In this project, a research team centered at the University of Maryland Institute of Marine and Environmental Technology will attempt to unravel the roles of the likely key players in translational regulation, eIF2 and eIF4, along with the spliced leader cap structures in regulating gene expression. Using the icthyotoxic dinoflagellate, Karlodinium veneficum and the toxin producing Karenia brevis, they will (1) determine whether changes in eIF2á phosphorylation underlie diel changes in gene expression or responses to different stressors; (2) begin characterization of the eIF2á-kinases from K. veneficum; (3) characterize the ability of K.veneficum eIF4E family member to bind to cap structures and translational binding partners; and (4) assess the role of K.veneficum eIF4E members in mRNA recruitment. Given the central role of translation in dinoflagellate gene expression, this should provide significant insight into mechanisms relevant to dinoflagellate growth, toxicity, and the regulation of harmful algal blooms.
These results are expected to define a new paradigm for translational regulation in dinoflagellates, thus offering an innovative approach to bridge the gap between genomics and physiological complexity in dinoflagellates. Understanding the mechanism of translational regulation of dinoflagellate gene expression may begin to provide insight into the regulation of toxin production by these organisms and may be of direct use in monitoring/managing harmful algal blooms.
Broader Impacts: The studies will provide critical insight into mechanisms relevant to dinoflagellate growth, toxicity, and the regulation of harmful algal blooms, with a long term goal of providing avenues for intervention.
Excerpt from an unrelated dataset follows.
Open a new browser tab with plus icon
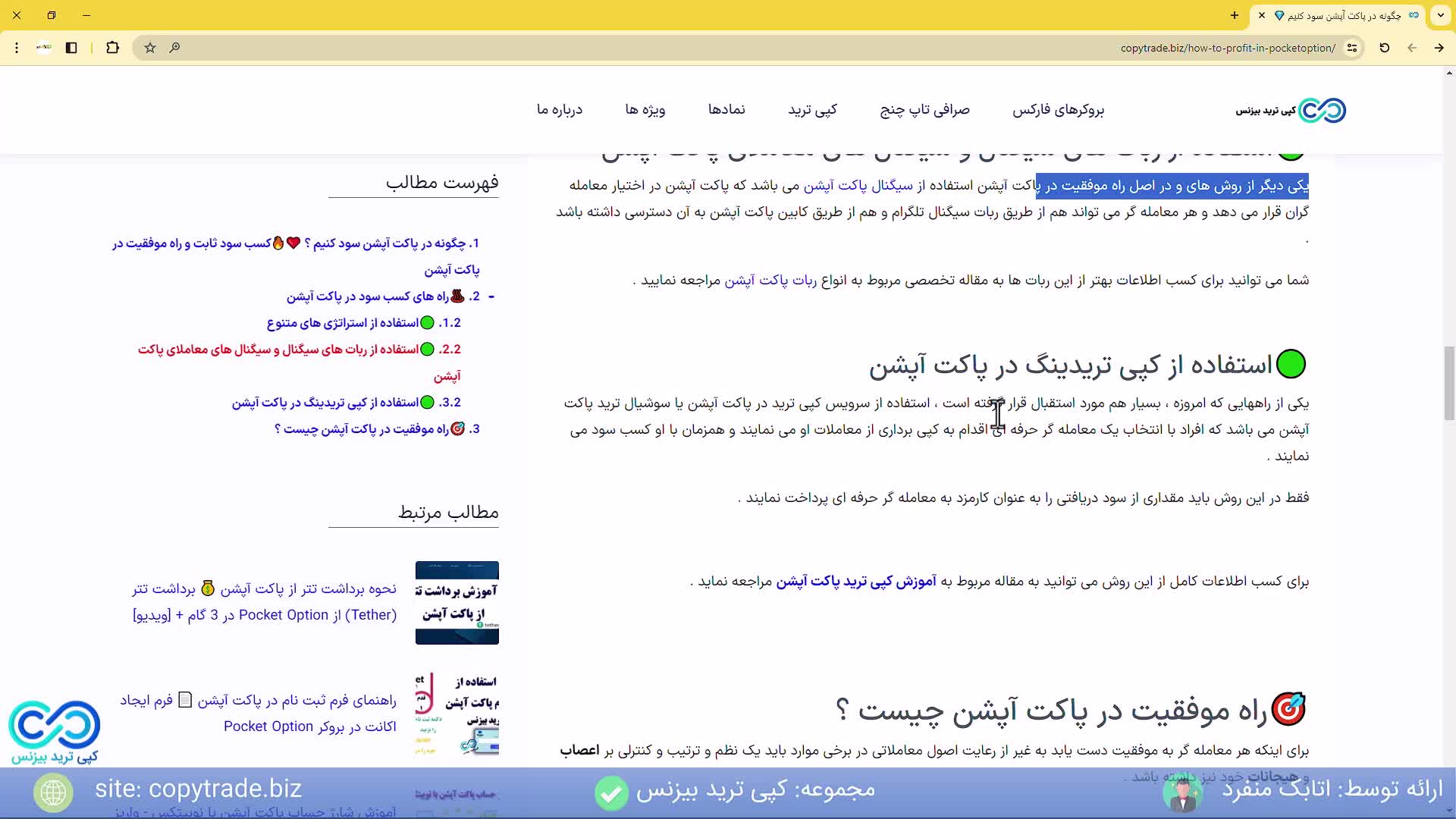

The project will provide research experiences/training to high school students, undergraduate interns and area high school teachers.
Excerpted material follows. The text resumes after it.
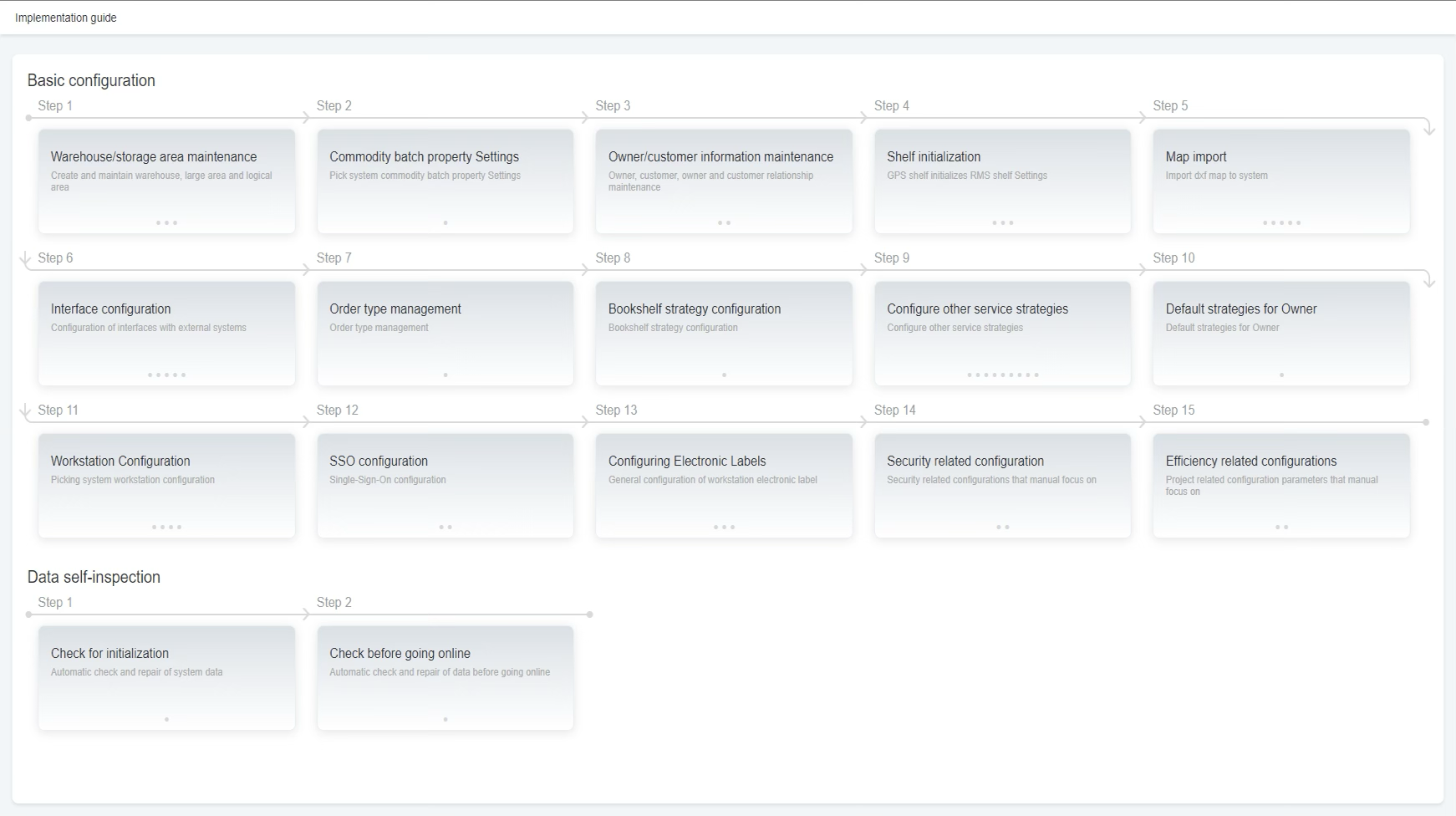
Task: Select Default strategies for Owner
Action: (1280, 333)
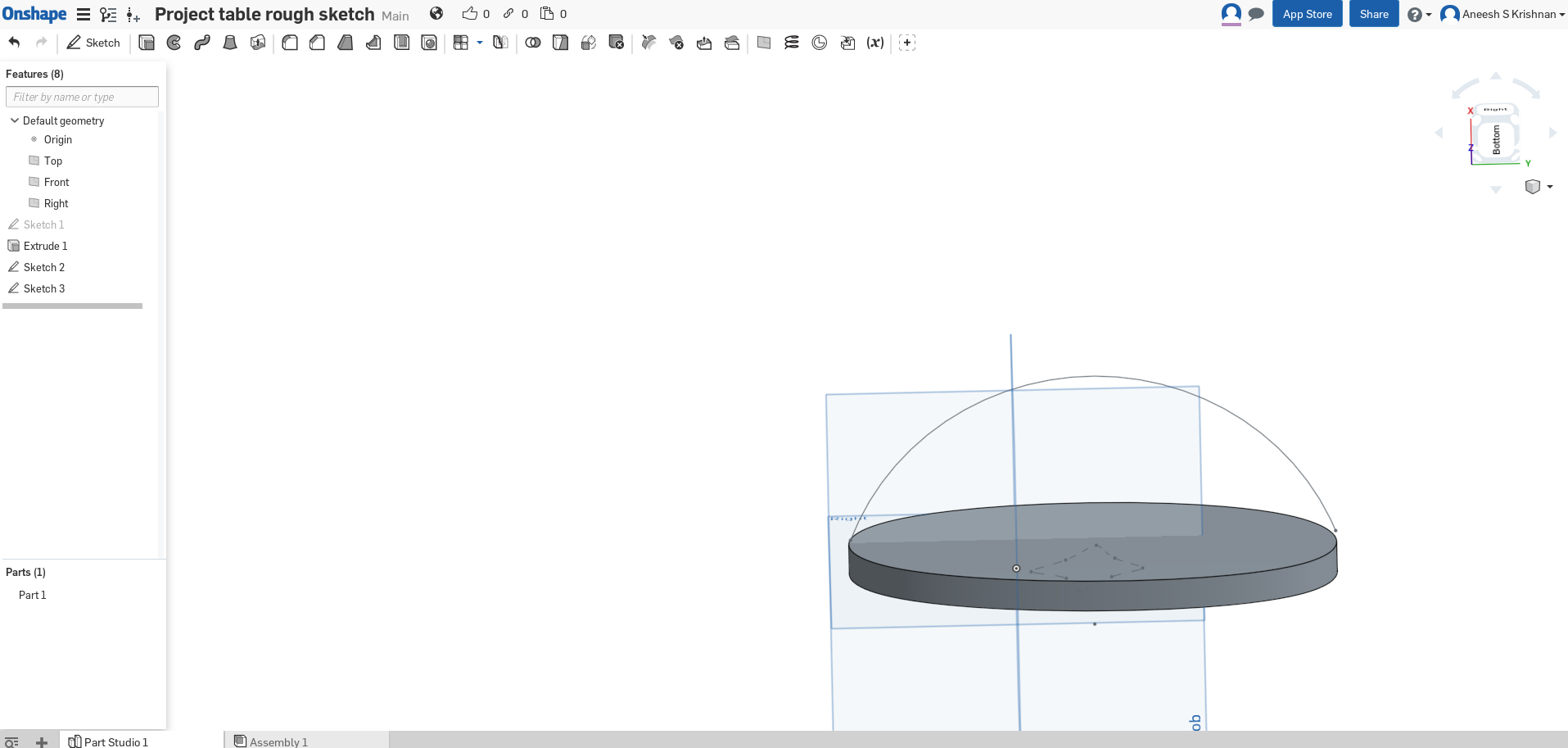Image resolution: width=1568 pixels, height=748 pixels.
Task: Open the Plane creation tool
Action: pyautogui.click(x=764, y=43)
JOINT FUNDING BY NSF AND NIEHS: The original proposal on which this project is based (R01 ES021949-01) was submitted to the National Institutes of Environmental Health Sciences (NIH/NIEHS) in response to Funding Opportunity Announcement RFA-ES-11-013 , "Oceans, Great Lakes and Human Health (R01)", an opportunity jointly sponsored by NSF. This project is cooperatively funded through separate awards from NSF and NIEHS.